Les massacres de sorciers et sorcières perpétrés par les églises chrétiennes cessèrent au milieu du XVII e. siècle, la sorcière devint une vieille bonne femme mentalement instable. Puis l’idée que l’on se faisait de la sorcellerie changea (chapeau, chat, balai, etc.), et la sorcière se fit un palace au sein de la littérature enfantine. Mais, même ainsi vouée au divertissement, elle continua de véhiculer l’idée selon laquelle la femme était prédisposée à la folie et aux sottes chimères. Elle représentait toujours la femme qui portait le mal en elle et qui, si elle s’écartait du droit chemin, devenait une menace.

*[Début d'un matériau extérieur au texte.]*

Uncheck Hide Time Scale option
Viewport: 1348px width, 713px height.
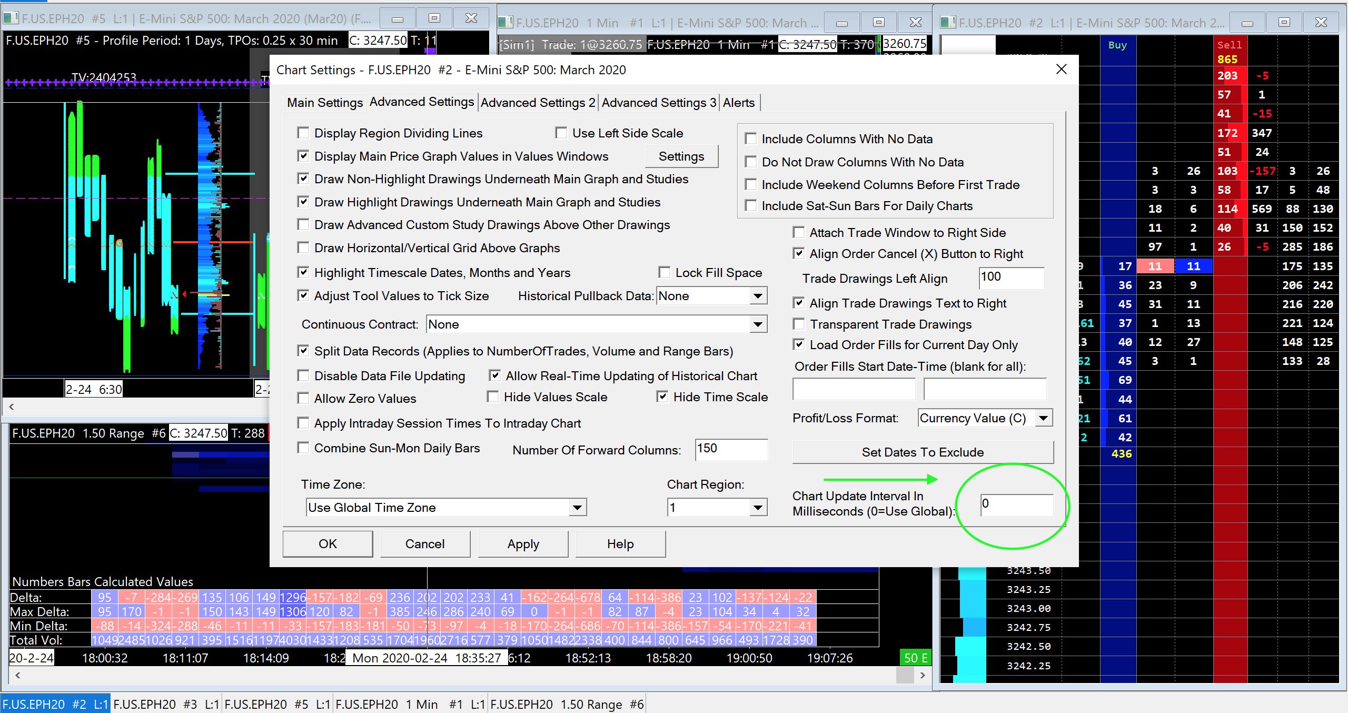click(662, 397)
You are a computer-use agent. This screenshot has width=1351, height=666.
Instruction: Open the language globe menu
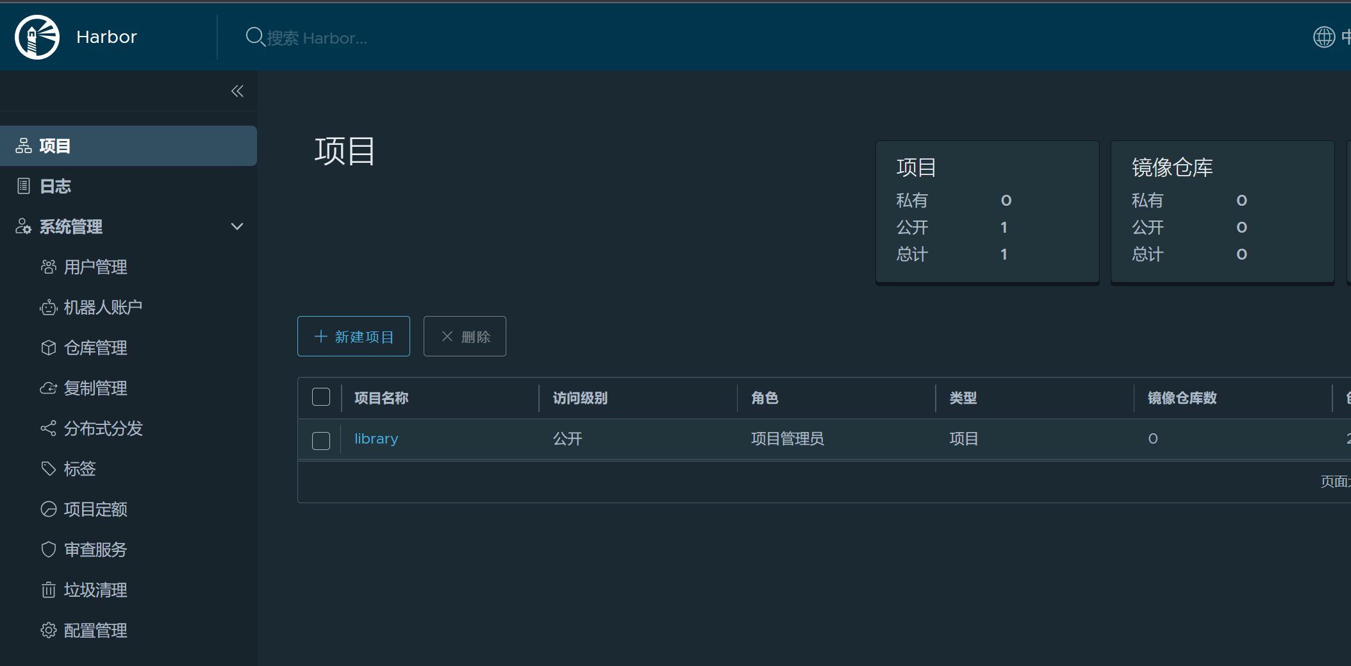tap(1325, 37)
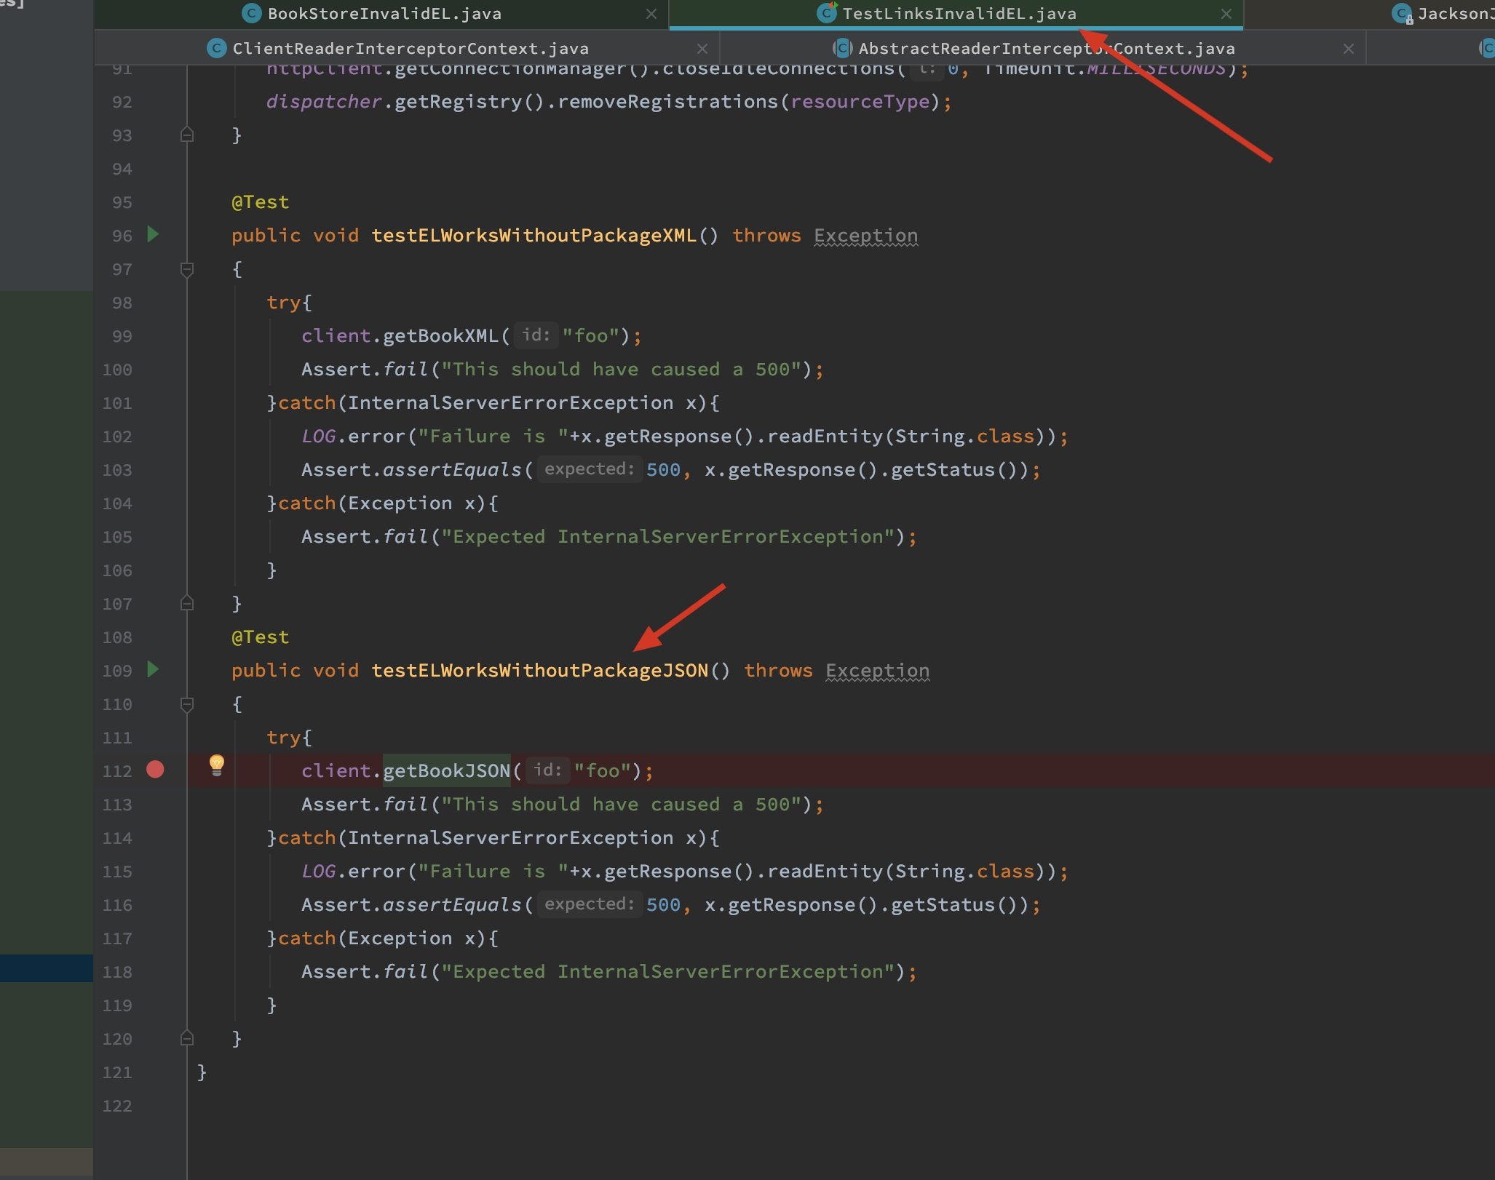Image resolution: width=1495 pixels, height=1180 pixels.
Task: Run testELWorksWithoutPackageJSON gutter arrow
Action: coord(153,669)
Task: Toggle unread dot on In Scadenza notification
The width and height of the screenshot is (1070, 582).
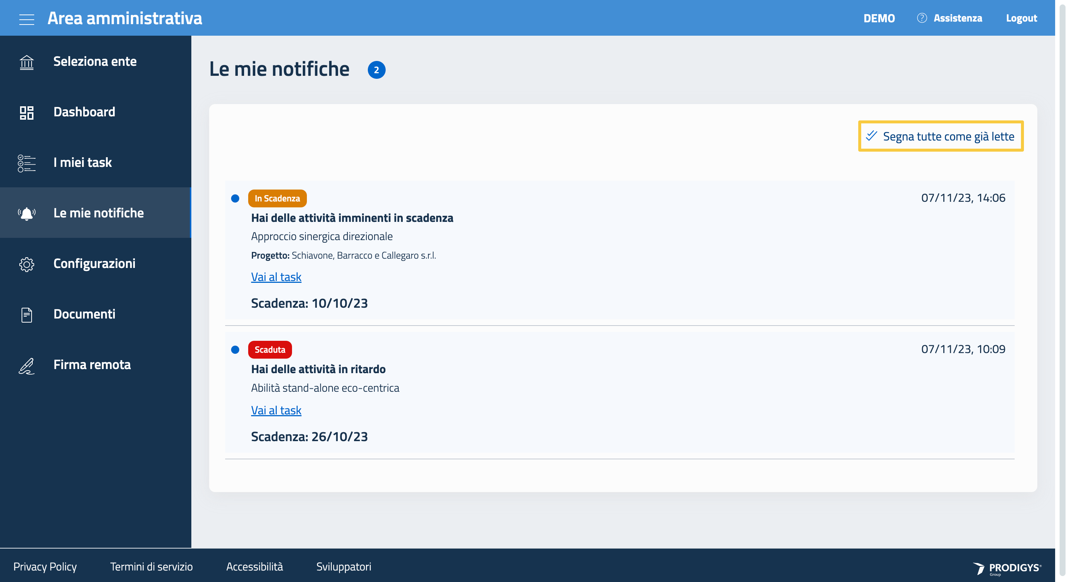Action: 235,199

Comme Jacob Grimm (1785/1863) et Wilhem Grimm (1786/1860), dits "les frères Grimm" (8), grands collecteurs de contes, nous le rappellent « les femmes puissantes ambitieuses sont effrayantes.» Au XVII e. siècle, les auteurs de contes de fées tentèrent de limiter la terreur provoquée par les sorcières, tout simplement en les ignorant. Mais l’histoire montrera qu’il ne suffit pas de vouloir les écarter.

« Miroir, miroir en bois d’ébène, dis-moi, dis-moi que je suis la plus belle. Et, invariablement, le miroir répondait: En cherchant à la ronde, dans tout le vaste monde, on ne trouve pas plus belle que toi. » Grimm, extrait de "Blanche-Neige" (Schneewittchen).

Jean-Bernard Pouchous - 2009.

Bibliographie :

-1- Éliane Gubin, Catherine Jacques, Florence Rochefort, Brigitte Studer, Françoise Thébaud, Michèle Zancarini-Fournel, Siècle des féminismes, éd. de l'atelier, 2004.

-2- Collectif, Encyclopédie des plantes médicinales, éd. Larousse, coll. Médecine, 2007.

-3- E. O. James, Le Culte de la déesse-mère, éd. Le Mail, 1989.

-4- Mircea Eliade, Histoire des croyances et des idées religieuses - t.1 - de l’âge de la pierre aux mystères d’Eleusis, éd. Payot, coll. Bibliothèque historique, 1989.

-5- Simon Byl, Les nuées d’Aristophane : Une initiation à Éleusis en 423 avant notre ère, éd. L’Harmattan, 2007.

-6- Morgane Camiret, L’héritage des Atlantes : Le culte de la déesse-mère, éd. Dangles, coll. Horizons ésotériques, 2004.

-7- Bertini Marie-Joseph, Ni d’Eve Ni d’Adam - Defaire la différence des Sexes, éd. Max Milo, 2009.

-8- Jacob Grimm, Wilhem Grimm, Contes, éd. Gallimard, coll. Folio, 1976.